▸ **TASK BRIEF**: Please repeat the records from the start through the line with "coordinates (1408, 669).", changing "particular" to "specific" and keeping everything else unchanged.

▸ **DATA LISTING**:
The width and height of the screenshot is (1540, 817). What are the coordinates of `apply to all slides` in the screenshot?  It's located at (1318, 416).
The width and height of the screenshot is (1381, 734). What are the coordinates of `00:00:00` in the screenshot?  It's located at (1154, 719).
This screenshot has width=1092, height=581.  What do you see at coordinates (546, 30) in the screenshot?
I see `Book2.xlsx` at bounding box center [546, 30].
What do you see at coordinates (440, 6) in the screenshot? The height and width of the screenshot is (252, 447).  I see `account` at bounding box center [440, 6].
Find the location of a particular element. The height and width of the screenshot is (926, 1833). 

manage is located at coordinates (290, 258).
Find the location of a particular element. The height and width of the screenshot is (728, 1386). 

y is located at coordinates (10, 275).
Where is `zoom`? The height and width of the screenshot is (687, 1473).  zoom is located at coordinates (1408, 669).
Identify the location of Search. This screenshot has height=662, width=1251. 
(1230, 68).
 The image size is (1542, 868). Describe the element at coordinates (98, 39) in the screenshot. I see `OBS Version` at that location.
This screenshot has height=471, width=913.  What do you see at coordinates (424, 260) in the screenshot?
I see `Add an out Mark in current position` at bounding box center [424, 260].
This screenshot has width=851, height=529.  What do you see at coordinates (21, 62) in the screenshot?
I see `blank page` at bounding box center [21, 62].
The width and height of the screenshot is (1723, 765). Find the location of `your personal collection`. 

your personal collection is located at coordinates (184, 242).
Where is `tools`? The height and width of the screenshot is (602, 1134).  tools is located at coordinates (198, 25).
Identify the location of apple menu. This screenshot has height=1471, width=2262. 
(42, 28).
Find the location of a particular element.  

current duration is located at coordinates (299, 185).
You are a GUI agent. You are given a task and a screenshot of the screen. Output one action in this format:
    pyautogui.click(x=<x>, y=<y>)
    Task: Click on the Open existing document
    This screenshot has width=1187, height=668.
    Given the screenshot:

▸ **RESULT OF THE TASK**:
The width and height of the screenshot is (1540, 817). What are the coordinates of `apply to all slides` in the screenshot?  It's located at (1318, 416).
The width and height of the screenshot is (1381, 734). What are the coordinates of `00:00:00` in the screenshot?  It's located at (1154, 719).
This screenshot has width=1092, height=581.  What do you see at coordinates (546, 30) in the screenshot?
I see `Book2.xlsx` at bounding box center [546, 30].
What do you see at coordinates (440, 6) in the screenshot? The height and width of the screenshot is (252, 447).  I see `account` at bounding box center [440, 6].
Find the location of a specific element. The height and width of the screenshot is (926, 1833). 

manage is located at coordinates (290, 258).
Find the location of a specific element. The height and width of the screenshot is (728, 1386). 

y is located at coordinates (10, 275).
Where is `zoom`? The height and width of the screenshot is (687, 1473).  zoom is located at coordinates (1408, 669).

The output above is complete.